To date, the only parameter clinically validated to discriminate between healthy and diseased muscle ultrasound images is its echogenicity (gray value). Probably, other features than echogenicity can be extracted from the muscle ultrasound images that discriminate between healthy and diseased muscle. The AI challenge in this project is to develop an algorithm that can extract these features from muscle ultrasound images that is independent from the ultrasound machine. Specifically, the task for this project is to develop an AI algorithm that 1) can discriminate between healthy and diseased muscle, and 2) can classify patients with a neuromuscular disease based on a set of muscle ultrasound images, and 3) can perform this classification on ultrasound images from different ultrasound machines and setups.

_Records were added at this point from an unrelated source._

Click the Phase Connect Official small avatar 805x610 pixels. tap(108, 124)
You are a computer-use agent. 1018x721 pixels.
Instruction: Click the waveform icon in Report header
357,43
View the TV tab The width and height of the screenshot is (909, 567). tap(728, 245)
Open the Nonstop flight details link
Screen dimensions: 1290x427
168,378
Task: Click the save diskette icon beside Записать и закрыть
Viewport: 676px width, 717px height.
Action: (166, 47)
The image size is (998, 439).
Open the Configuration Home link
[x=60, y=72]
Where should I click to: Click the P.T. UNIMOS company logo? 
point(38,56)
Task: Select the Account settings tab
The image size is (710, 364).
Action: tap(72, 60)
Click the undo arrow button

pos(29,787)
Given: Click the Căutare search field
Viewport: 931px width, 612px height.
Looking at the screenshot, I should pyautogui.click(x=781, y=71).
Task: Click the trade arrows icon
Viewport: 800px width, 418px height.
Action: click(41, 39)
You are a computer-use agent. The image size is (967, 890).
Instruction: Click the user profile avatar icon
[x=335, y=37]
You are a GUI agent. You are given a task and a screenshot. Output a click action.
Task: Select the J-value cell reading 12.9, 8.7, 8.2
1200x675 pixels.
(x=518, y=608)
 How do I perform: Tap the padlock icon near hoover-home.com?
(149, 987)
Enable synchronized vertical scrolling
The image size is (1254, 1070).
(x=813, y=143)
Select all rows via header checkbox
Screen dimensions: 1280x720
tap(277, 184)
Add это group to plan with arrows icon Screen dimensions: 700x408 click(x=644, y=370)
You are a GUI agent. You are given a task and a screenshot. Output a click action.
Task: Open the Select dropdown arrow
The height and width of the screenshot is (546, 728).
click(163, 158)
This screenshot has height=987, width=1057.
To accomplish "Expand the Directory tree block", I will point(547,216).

Since 2002, the clinical neurophysiology laboratory of the department of Neurology at the Radboudumc performs research on the frontier of neuromuscular ultrasound. The technique of quantitative muscle ultrasound based on echogenicity is developed in our lab and is part of our routine daily clinical practice. However, a new method to screen for neuromuscular diseases based on ultrasound images that is device independent is much needed to able to continue this routine care when our current US machine is out of service. Thus, if a reliable AI algorithm can be developed to screen for neuromuscular disorders this will be implemented in our clinical practice immediately. Furthermore, this innovation will facilitate widespread clinical implementation of muscle ultrasound.